[What you will do] Repeat the data that follows verbatim. Images are not part of the copy.

------------------------------------

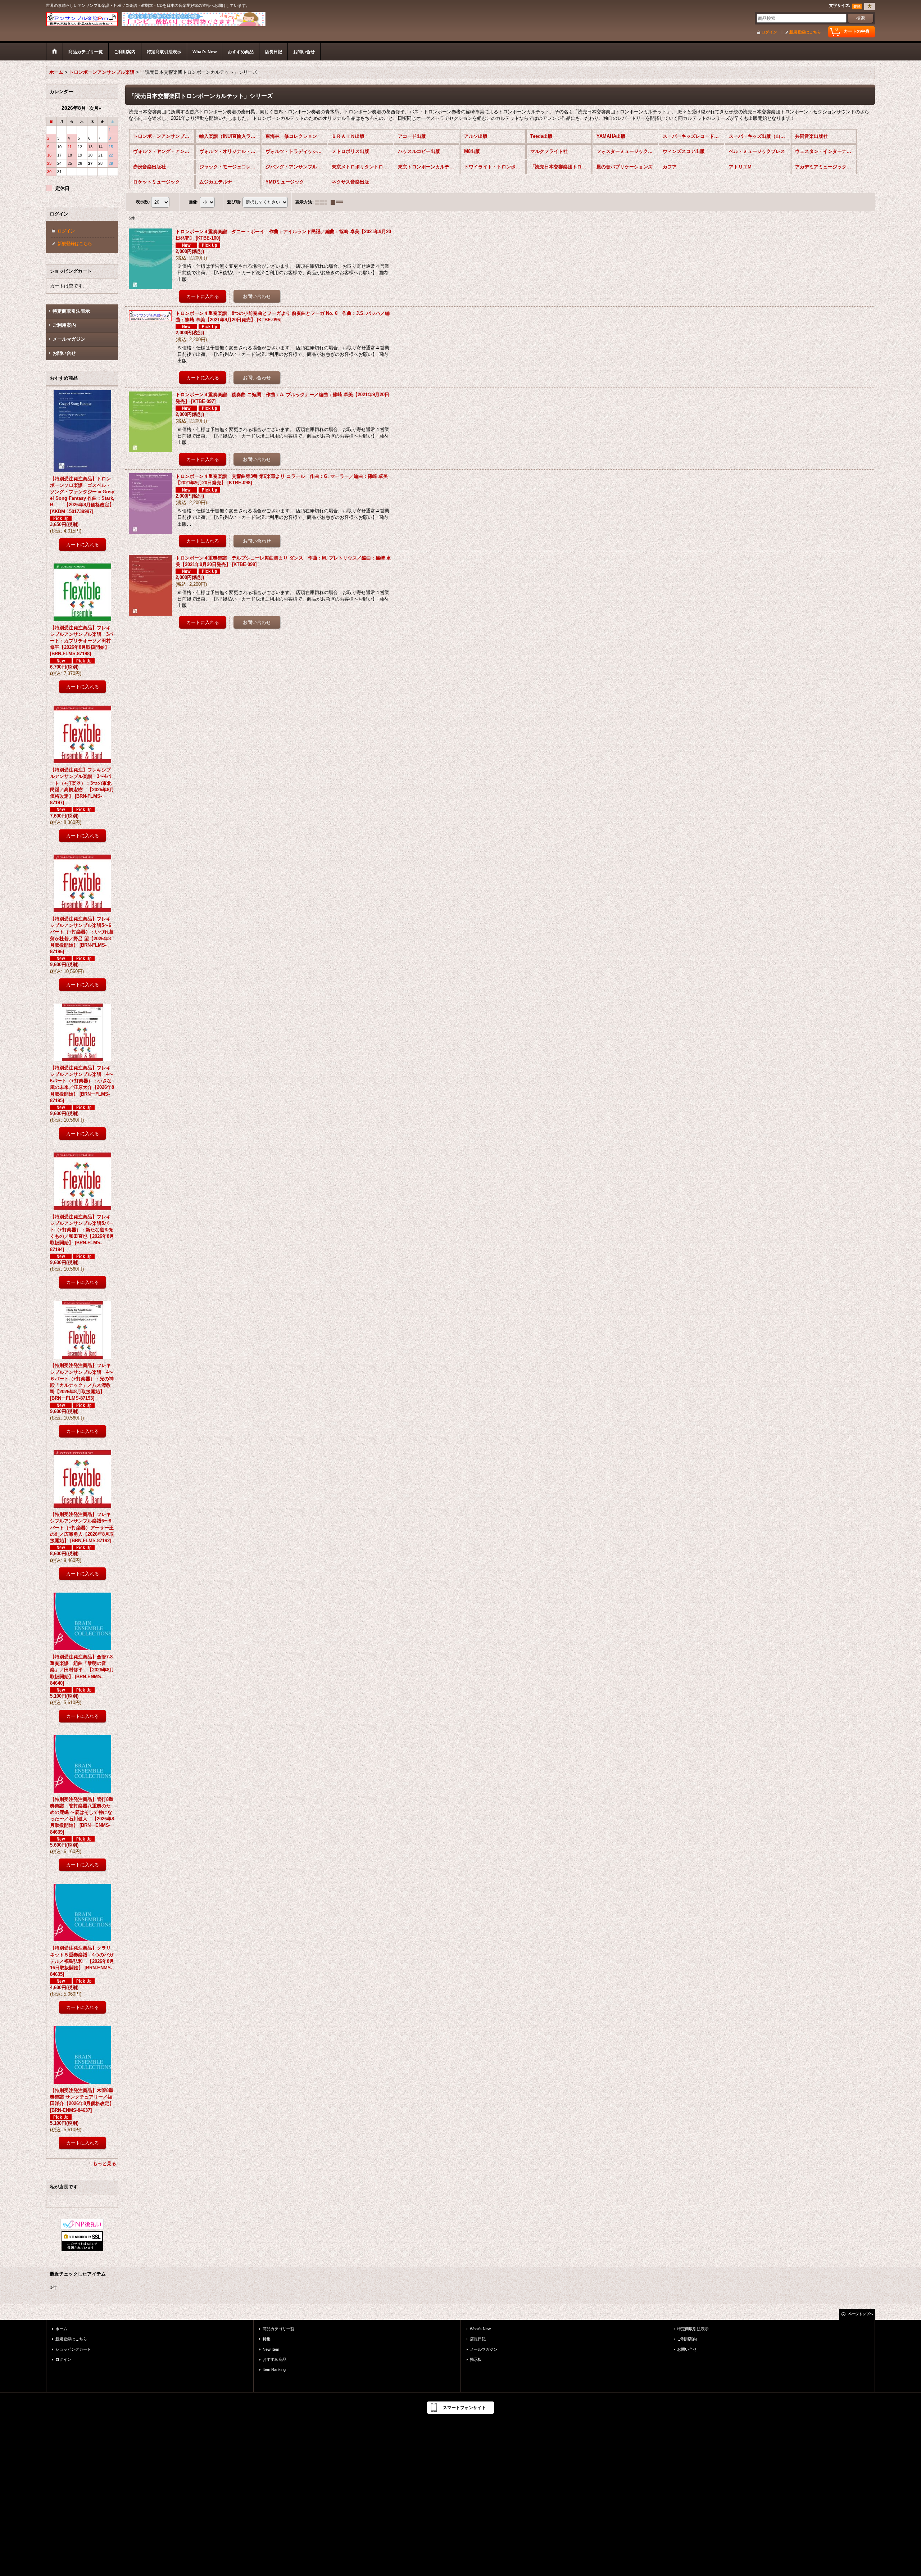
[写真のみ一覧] (323, 202)
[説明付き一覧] (338, 202)
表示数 (143, 201)
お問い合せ (64, 353)
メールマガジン (69, 339)
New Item (271, 2349)
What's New (480, 2329)
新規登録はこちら (805, 32)
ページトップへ (860, 2314)
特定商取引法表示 (71, 311)
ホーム (61, 2329)
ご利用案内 (64, 325)
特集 (267, 2339)
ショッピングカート (73, 2349)
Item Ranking (274, 2369)
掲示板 (476, 2359)
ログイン (769, 32)
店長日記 (478, 2339)
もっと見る (104, 2163)
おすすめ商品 (274, 2359)
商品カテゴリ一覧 (278, 2329)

------------------------------------

[Your response]
[写真のみ一覧] (323, 202)
[説明付き一覧] (338, 202)
表示数 (143, 201)
お問い合せ (64, 353)
メールマガジン (69, 339)
New Item (271, 2349)
What's New (480, 2329)
新規登録はこちら (805, 32)
ページトップへ (860, 2314)
特定商取引法表示 (71, 311)
ホーム (61, 2329)
ご利用案内 (64, 325)
特集 (267, 2339)
ショッピングカート (73, 2349)
Item Ranking (274, 2369)
掲示板 (476, 2359)
ログイン (769, 32)
店長日記 (478, 2339)
もっと見る (104, 2163)
おすすめ商品 (274, 2359)
商品カテゴリ一覧 (278, 2329)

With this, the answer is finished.